Saved entries:

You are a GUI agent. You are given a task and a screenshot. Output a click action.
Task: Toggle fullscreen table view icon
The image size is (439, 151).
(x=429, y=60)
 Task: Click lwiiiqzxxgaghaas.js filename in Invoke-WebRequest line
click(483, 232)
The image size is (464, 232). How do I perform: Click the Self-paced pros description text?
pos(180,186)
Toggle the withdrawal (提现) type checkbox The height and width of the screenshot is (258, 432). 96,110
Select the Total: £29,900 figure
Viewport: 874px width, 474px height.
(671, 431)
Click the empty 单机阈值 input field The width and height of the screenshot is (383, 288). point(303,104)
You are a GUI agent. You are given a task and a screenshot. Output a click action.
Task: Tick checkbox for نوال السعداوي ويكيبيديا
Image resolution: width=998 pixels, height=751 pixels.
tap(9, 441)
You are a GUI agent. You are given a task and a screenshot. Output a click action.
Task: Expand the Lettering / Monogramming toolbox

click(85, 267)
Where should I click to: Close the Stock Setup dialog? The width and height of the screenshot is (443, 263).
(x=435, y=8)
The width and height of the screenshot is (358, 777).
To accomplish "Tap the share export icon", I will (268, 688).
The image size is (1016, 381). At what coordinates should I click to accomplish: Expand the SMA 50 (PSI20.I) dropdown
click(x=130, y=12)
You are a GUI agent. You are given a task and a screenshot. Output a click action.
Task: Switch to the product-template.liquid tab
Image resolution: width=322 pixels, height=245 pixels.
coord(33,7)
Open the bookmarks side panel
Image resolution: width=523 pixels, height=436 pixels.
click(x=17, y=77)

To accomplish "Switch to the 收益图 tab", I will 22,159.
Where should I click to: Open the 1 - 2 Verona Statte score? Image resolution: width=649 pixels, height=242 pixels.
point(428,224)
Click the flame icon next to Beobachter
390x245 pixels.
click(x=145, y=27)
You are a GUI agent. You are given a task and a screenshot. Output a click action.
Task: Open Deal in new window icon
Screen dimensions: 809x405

About this task - Your reply should consist of all the records, set down exactly.

Result of the task -
You are a GUI agent. You are given a task and a screenshot. Output a click action.
Task: Toggle fullscreen table view icon
The image size is (439, 151).
(x=429, y=60)
 Task: Click lwiiiqzxxgaghaas.js filename in Invoke-WebRequest line
click(483, 232)
The image size is (464, 232). How do I perform: Click the Self-paced pros description text?
pos(180,186)
Toggle the withdrawal (提现) type checkbox The height and width of the screenshot is (258, 432). 96,110
Select the Total: £29,900 figure
Viewport: 874px width, 474px height.
(671, 431)
Click the empty 单机阈值 input field The width and height of the screenshot is (383, 288). point(303,104)
You are a GUI agent. You are given a task and a screenshot. Output a click action.
Task: Tick checkbox for نوال السعداوي ويكيبيديا
Image resolution: width=998 pixels, height=751 pixels.
tap(9, 441)
You are a GUI agent. You are given a task and a screenshot. Output a click action.
Task: Expand the Lettering / Monogramming toolbox

click(85, 267)
Where should I click to: Close the Stock Setup dialog? The width and height of the screenshot is (443, 263).
(x=435, y=8)
The width and height of the screenshot is (358, 777).
To accomplish "Tap the share export icon", I will (268, 688).
The image size is (1016, 381). At what coordinates should I click to accomplish: Expand the SMA 50 (PSI20.I) dropdown
click(x=130, y=12)
You are a GUI agent. You are given a task and a screenshot. Output a click action.
Task: Switch to the product-template.liquid tab
Image resolution: width=322 pixels, height=245 pixels.
coord(33,7)
Open the bookmarks side panel
Image resolution: width=523 pixels, height=436 pixels.
click(x=17, y=77)

To accomplish "Switch to the 收益图 tab", I will 22,159.
Where should I click to: Open the 1 - 2 Verona Statte score? Image resolution: width=649 pixels, height=242 pixels.
point(428,224)
Click the flame icon next to Beobachter
390x245 pixels.
click(x=145, y=27)
You are a GUI agent. You are given a task and a screenshot. Output a click action.
Task: Open Deal in new window icon
Screen dimensions: 809x405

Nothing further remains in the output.